**FRAGMENTO ELEGIDO**
........

Igualmente hay que recordar que el texto bíblico nos ofrece la imagen que Dios tiene de los hombres, ya que detrás está tanto un hombre que habla de Dios, como un Dios que nos habla de los hombres. Y aquí la habilidad del autor se muestra más certera porque nos describe a nosotros perfectamente como somos, con nuestras incoherencias, con nuestras maldades, con nuestros pecados, con nuestra ignorancia, que el autor divino no suprime totalmente.
Hay religiones que tienen libros sagrados que dicen ser dictados enteramente por Dios y en los que el autor humano no tiene ninguna importancia porque es un simple amanuense. Pero la Biblia no fue escrita así sino que la enseñanza católica acepta su doble autoría: humana y divina. Lo mismo que el Hijo de Dios, Cristo nuestro Señor, es Dios y Hombre verdadero –y eso escandalizó a muchos que terminaron negando, o bien su humanidad o bien su divinidad– no podemos escandalizarnos de que la palabra de Dios tenga un autor humano y un autor divino.
¿Qué más ocurre? Los textos de la Palabra de Dios están escritos mucho después de que sucedieran los hechos narrados en ella, y a veces el autor humano trata de indagar su sentido desde el plan de Dios. Es difícil de entender, por ejemplo, que a Saúl simplemente se le reprobara por no haber consagrado al exterminio al pueblo amalecita, y en cambio David, que cayó en el asesinato, en la rapiña y en el adulterio, no fuera rechazado por Dios, sino que el Señor aceptara una y otra vez su arrepentimiento perdonándole siempre.
En el autor humano, que reflexiona por qué pasó esto, está el deseo muy legítimo de encontrar una explicación de por qué Saúl fracasó, por qué terminó siendo derrotado en la batalla contra los filisteos y muriendo. La única posible, estando dado que era el ungido del Señor, es que Dios lo rechazó. ¿Qué pecados evidentes hubo en la vida de Saúl? Quizás sus celos frente a David, y quizás esta orden que le había dado Dios y que él no habría cumplido exactamente. ¡Pues aquí está el motivo!, y así nos lo explica el autor sagrado
Pero ahora vamos a enfrentarnos a la cuestión más espinosa, ¿entonces Dios quería el exterminio de todas aquellas personas, muchas de ellas indefensas, capturadas en la batalla, incluidos niños y mujeres? Dios ¿podía querer realmente eso? Yo les doy la respuesta con total claridad y contundencia, y la respuesta es NO.

........

**LAS LÍNEAS**
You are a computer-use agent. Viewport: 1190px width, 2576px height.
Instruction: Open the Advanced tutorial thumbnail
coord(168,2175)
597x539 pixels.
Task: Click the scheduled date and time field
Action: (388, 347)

........

**QUÉ HACER**
Copia tal cual, del fragmento sobre la Biblia, el trozo que empieza con las palabras "Igualmente hay que" y termina con "no suprime totalmente.".

**RESPUESTA**
Igualmente hay que recordar que el texto bíblico nos ofrece la imagen que Dios tiene de los hombres, ya que detrás está tanto un hombre que habla de Dios, como un Dios que nos habla de los hombres. Y aquí la habilidad del autor se muestra más certera porque nos describe a nosotros perfectamente como somos, con nuestras incoherencias, con nuestras maldades, con nuestros pecados, con nuestra ignorancia, que el autor divino no suprime totalmente.